If the right to tolerate exists in man, then the right to prohibit, and
to dictate to the conscience must also exist with it, and thus toleration
becomes merely another name for oppression. Baptists have always strenuously
contended for the acknowledgment of this principle, and have labored to
"Civil Union," therefore, with all the "rights of marriage" without
the title of "Marriage" is "the allowance of that which is not wholly
approved" and therefore "becomes merely another name for oppression."
It's an historic Baptist principle. As irony would have it, the Evangelical
Religious Right are, for a sizable part, Baptist in name or in kind.
According to professor emeritus of history at the University of California,
for Roger Williams (who is often referred to as the founder of the First
Baptist Church in America), "liberty was more than toleration, freedom
more than a concession" (Gaustad, 1991, p.196).
Civil Unions for gays and lesbians is not freedom, it is toleration;
marriage is equality and therefore freedom. Civil Unions for gays is a
concession; it is not civil liberties. (Myers and Scanzoni, 2005, p119.)
This is what every New Jersey legislator needs to tell the religious conservative
of his or her district. It needs to be said simply because this principle
comes right from the very religious heritage that the Religious Right
wants to uphold and maintain which, therefore, puts them on the horns
of a dilemma: They can't deny homosexuals their civil liberties by denying
them marriage and at the same time uphold their religious heritage. Not
if they stand squarely with the esteemed, banished Roger Williams.
Since the Magistrates of the Bay Colony of Massachusetts were legally,
once and for all, solemnly married to the Evangelicals of their day, Roger
Williams, by Court order (1635), had to take his dissenting beliefs and
forever remove himself from the colony. Lucky for us. His banishment gave
the world religious freedom (Gaustad, 1991, p212). Did you know that the
Magistrates of the Bay Colony and Rev. John Cotton, the Evangelical Boston
preacher of his day, condemned Williams' ideas of liberty as direct from
the devil himself (Fish, 1983, pp 57-59)? They said his ideas were a threat
to the very foundation of the settlement and prosperity of the Bay Colony
(Gaustad, 1991, p27). How ironic. Evangelicals are saying the same thing
today of homosexuals (White, 2006) with the same intent of banishment
- not from a state, but from an institution - the institution of marriage.
There's a wedding coming in New Jersey and all of America is invited.

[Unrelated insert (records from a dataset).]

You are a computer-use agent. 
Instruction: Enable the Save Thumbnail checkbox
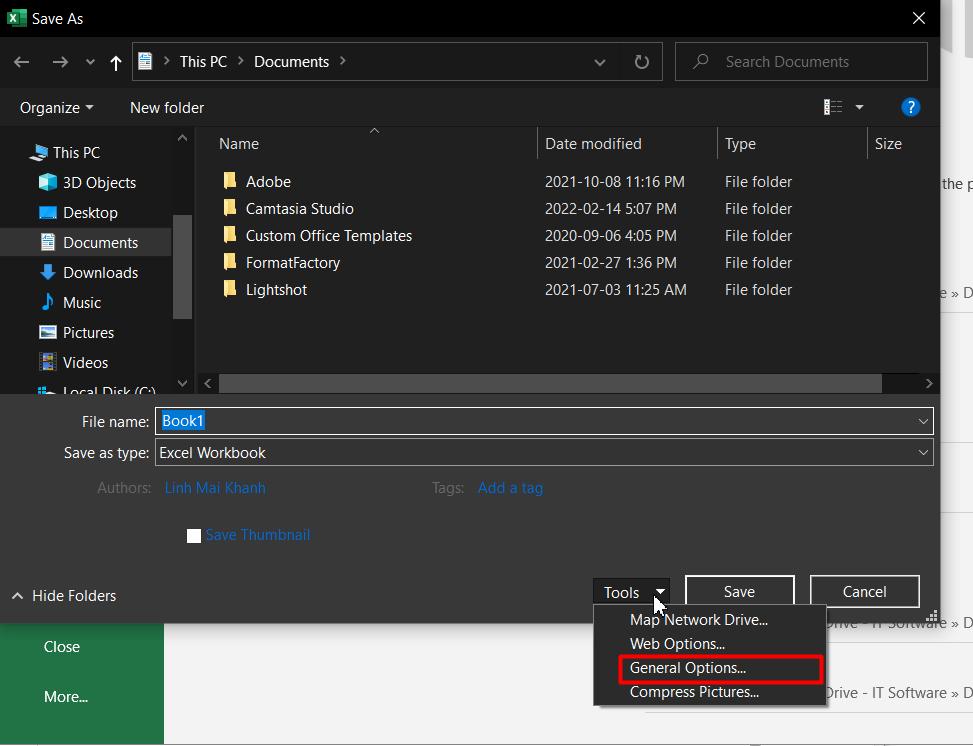193,536
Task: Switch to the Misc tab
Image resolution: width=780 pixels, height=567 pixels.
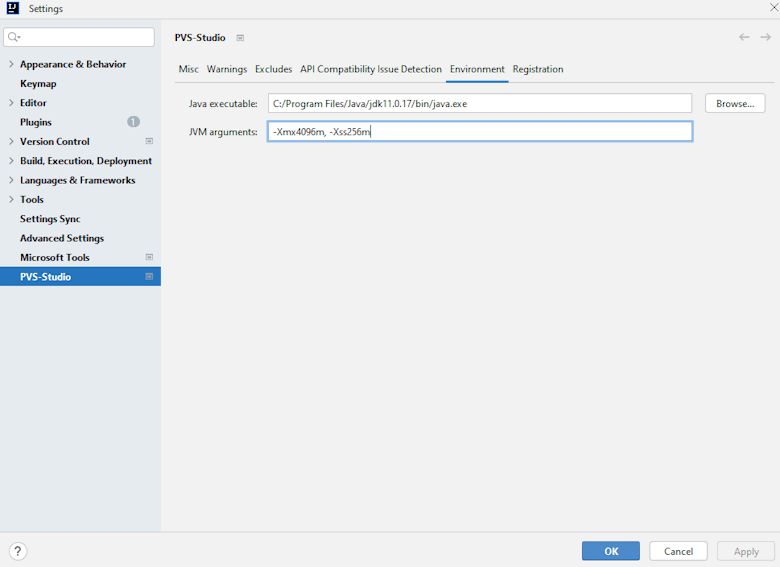Action: [188, 69]
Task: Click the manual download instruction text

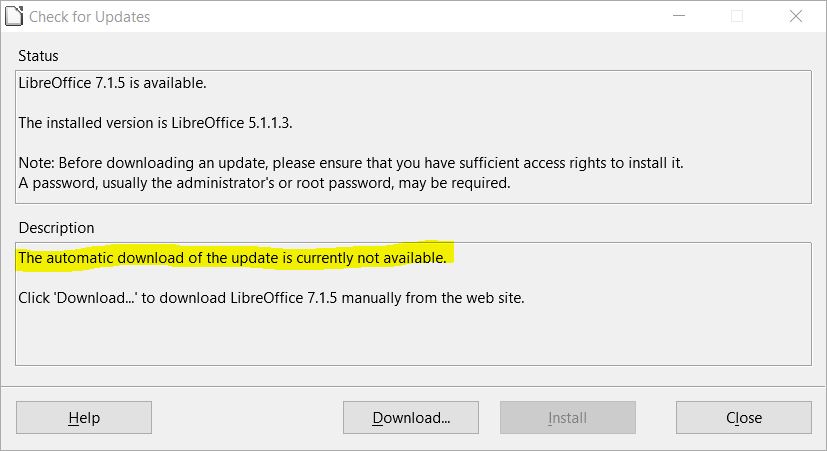Action: 271,298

Only we don't know yet who's getting married. Either the church to the
state or same-sex couples to one another (as it should be). Let's hope
Trenton chooses liberty over toleration and gay marriage over Evangelical
sectarianism. And there is hope! After all, Massachusetts, the onetime
colony of civil Magistrates who enforced ecclesiastical laws, wasn't about
to make that mistake again when it came to same-sex marriage in the 21st
century. Yes, marriage bells are ringing in the good old Bay Colony for
gay couples. Why? Because there was, some time ago, a much needed divorce
in Massachusetts. The marriage just wasn't working . . . so the state
divorced the church. That's right; the state-church marriage was dissolved
in 1833. Just as it should be. Ask Roger Williams, the great defender
of individual liberties for everyone. He's no longer banished from Massachusetts.